Inventory shrinkage, even when carefully concealed, can be detected by comparing gross margin percentages across various stores. The location that is stealing inventory and reporting it as either sold or spoiled would have an unusually lower gross margin percentage relative to other stores. Furthermore, conducting a trend analysis over multiple periods would lead to early detection of changes in patterns due to inventory theft. Statistical methods, discussed later in the book, can be used to conduct such analysis.
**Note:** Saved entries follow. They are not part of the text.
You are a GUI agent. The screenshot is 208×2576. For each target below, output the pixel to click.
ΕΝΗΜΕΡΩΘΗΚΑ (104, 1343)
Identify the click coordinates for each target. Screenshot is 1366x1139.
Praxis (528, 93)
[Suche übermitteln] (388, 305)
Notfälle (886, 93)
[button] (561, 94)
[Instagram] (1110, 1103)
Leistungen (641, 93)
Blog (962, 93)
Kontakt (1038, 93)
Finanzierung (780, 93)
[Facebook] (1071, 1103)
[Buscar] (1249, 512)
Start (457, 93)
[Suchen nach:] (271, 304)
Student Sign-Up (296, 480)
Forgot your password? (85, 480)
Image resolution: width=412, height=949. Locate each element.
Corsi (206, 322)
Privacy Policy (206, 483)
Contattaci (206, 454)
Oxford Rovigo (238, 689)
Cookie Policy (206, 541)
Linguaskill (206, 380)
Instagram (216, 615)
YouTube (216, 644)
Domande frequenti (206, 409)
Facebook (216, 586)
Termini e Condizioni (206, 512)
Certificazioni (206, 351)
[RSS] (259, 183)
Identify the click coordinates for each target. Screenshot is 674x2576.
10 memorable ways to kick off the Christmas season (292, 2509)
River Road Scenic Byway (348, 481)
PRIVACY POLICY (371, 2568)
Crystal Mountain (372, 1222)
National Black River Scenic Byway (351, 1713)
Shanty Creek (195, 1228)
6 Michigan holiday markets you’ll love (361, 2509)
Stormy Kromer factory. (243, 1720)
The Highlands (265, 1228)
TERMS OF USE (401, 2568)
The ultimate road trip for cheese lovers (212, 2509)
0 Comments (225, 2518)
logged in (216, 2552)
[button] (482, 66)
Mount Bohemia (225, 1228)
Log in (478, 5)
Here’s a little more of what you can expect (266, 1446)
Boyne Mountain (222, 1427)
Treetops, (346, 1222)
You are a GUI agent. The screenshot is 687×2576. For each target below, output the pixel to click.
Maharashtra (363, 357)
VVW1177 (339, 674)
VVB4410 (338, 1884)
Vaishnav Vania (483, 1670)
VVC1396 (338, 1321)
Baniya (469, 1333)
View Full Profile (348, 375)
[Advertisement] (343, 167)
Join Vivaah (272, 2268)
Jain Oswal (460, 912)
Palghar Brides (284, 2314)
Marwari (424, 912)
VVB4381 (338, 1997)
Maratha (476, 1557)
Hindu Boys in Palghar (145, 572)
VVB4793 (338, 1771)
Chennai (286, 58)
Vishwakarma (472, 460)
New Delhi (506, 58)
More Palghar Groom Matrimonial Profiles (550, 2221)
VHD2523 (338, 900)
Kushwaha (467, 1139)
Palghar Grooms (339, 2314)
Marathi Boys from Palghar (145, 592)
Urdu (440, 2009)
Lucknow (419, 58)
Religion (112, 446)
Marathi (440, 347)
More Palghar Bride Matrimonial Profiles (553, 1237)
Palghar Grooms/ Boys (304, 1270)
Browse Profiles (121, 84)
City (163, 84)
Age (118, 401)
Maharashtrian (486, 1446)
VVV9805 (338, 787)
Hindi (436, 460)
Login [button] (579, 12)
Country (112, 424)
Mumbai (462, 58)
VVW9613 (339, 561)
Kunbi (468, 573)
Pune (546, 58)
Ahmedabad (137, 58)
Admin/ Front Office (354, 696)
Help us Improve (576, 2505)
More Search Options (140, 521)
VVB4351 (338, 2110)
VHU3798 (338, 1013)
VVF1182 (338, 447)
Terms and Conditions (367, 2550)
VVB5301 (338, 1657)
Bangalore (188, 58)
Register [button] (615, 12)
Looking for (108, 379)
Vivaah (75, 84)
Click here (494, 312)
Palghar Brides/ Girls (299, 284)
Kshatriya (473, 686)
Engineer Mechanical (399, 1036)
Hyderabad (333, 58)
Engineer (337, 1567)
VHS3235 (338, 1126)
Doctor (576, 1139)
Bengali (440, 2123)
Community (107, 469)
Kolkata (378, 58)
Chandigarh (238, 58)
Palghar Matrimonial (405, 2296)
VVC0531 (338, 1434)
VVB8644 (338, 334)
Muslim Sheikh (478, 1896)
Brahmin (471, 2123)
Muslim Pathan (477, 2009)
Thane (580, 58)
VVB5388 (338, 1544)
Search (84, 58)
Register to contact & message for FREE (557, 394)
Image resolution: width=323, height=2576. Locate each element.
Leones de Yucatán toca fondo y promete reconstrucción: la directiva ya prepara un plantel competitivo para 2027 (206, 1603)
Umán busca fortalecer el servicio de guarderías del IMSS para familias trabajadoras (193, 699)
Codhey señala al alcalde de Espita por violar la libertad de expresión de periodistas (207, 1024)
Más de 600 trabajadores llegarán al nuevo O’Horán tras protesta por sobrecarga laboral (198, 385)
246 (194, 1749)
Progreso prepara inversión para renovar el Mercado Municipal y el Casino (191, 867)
Embezzlement by Management
Three senior officers at Tyco International were convicted of embezzling millions of dollars from the company. The CEO and two other top officials manipulated two corporate loan programs to obtain funds to sponsor their lavish lifestyles and to give themselves unauthorized bonuses. Subsequently, in order to conceal their theft, they would forgive each other’s loans and thereby steal the funds from the company.
The formal charges filed against the officers by prosecutors were for stealing $170 million in company loans and other funds and obtaining more than $430 million through the fraudulent sales of securities. The SEC filed a separate but related charge for their failing to disclose the multi-million dollar low interest or interest-free loans they took from the company and in some cases never repaid. It charged the officers with “treating Tyco as their private bank, taking out hundreds of millions of dollars of loans and compensation without ever telling investors.”